Zij en haar partner Stijn Debaene (50) hadden enkele maanden eerder een groot stuk land gekocht. ‘Mijn job was: business bege­leiden in het buitenland’, zegt Temsamani. ‘Die was er ineens niet meer, waardoor ik werkloos was. Ik had iets nodig om me te smijten. En de oorspronkelijke bedoeling om een huis te bouwen voor onszelf en de kinderen, is wat uit de hand gelopen. De architect van Villa Tazegzout werd een pas afgestudeerde local; zijn werk resulteerde in een villa met liefst 1000m² bewoonbare oppervlakte die architecturaal afwijkt van wat hier gebruikelijk is. Zandkleuren voeren de boventoon. ‘Tazegzout betekent groen – in brede zin, want ook: ­opgaan in de omgeving’, aldus Temsamani. ‘Als er geld is, hebben Marokkaanse architecten de neiging om veel te kopiëren uit Europa. Wij gebruikten lokale ambachten en materialen zoals natuurlijk tadelakt en pisé – aangestampte aarde. Marokkanen vinden dat ouderwets, bij ons geldt het als eenvoud en ingetogen luxe. Tadelakt is vergelijkbaar met Mortex en in ­België onbetaalbaar, hier kost het zeven euro per vierkante meter.’

Het brutalistische, minimalistische, aardse ­gebouw biedt een doorgedreven buitengevoel en een connectie met de natuur. Het zoutwaterzwembad is dertig meter lang en achterin de tuin staat een traditionele hamam. Het is ook een praktisch en comfortabel huis: koel in de zomer, onder andere dankzij ecologische ­koeling, en met vloerverwarming voor de ­winter. De plek is tot op zekere hoogte zelf­voorzienend en volgt de farm-to-tablegedachte, met een grote moestuin en olijfbomen. De ezels Bijou en Trésor eten groenafval op, water wordt gerecycleerd en het huis is voor 80 procent ­onafhankelijk van het elektriciteitsnetwerk: ­verwarmen gebeurt op biomassa.

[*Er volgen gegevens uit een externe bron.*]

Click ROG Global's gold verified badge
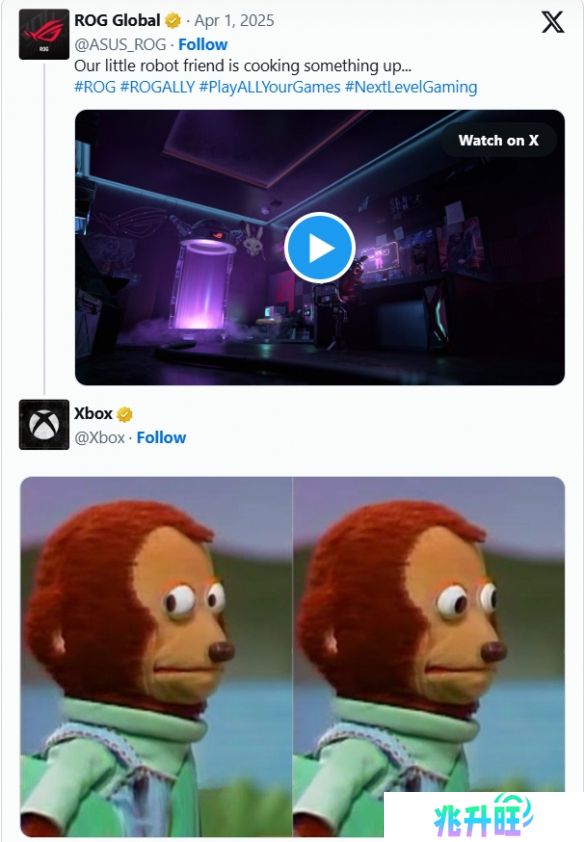Viewport: 584px width, 842px height. pyautogui.click(x=172, y=21)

Voor de fraaie inrichting werkte Temsamani ­samen met binnenhuisarchitecte Veerle Van ­Eycken, een vriendin die eerder het interieur van het Mechelse stadspaleis Hof van Cortenbach verzorgde. ‘In de decoratie heb ik echt mijn ziel gelegd. Elke deurklink en scharnier heb ik zelf uitgezocht. Veerle was de specialist inzake materialen. Zo reikte zij de minuscule vloertegeltjes aan.’

topchef marokko

De villa staat in the middle of nowhere. ‘Hier was niks’, vertelt ze, wanneer we de omgeving verkennen. ‘Geen water, geen elektriciteit.’ De weg van de villa naar het dorp, zowat anderhalve kilometer, liet ze zelf aanleggen. ‘We wilden geen woning in een afgeschermd compound, waar meerdere villa’s op één domein staan en veel Belgen wonen die ‘s winters komen golfen’, aldus Temsamani. ‘Het voordeel daarvan is wel dat er gemeenschappelijk onderhouds­contracten zijn. Hier beseften we algauw dat onderhoud en personeel veel geld zouden ­kosten. We hebben zes mensen voltijds in dienst: een kokkin, een chauffeur en onderhoudslui voor huis en tuin. Voor extra diensten doen we beroep op een kantoor.’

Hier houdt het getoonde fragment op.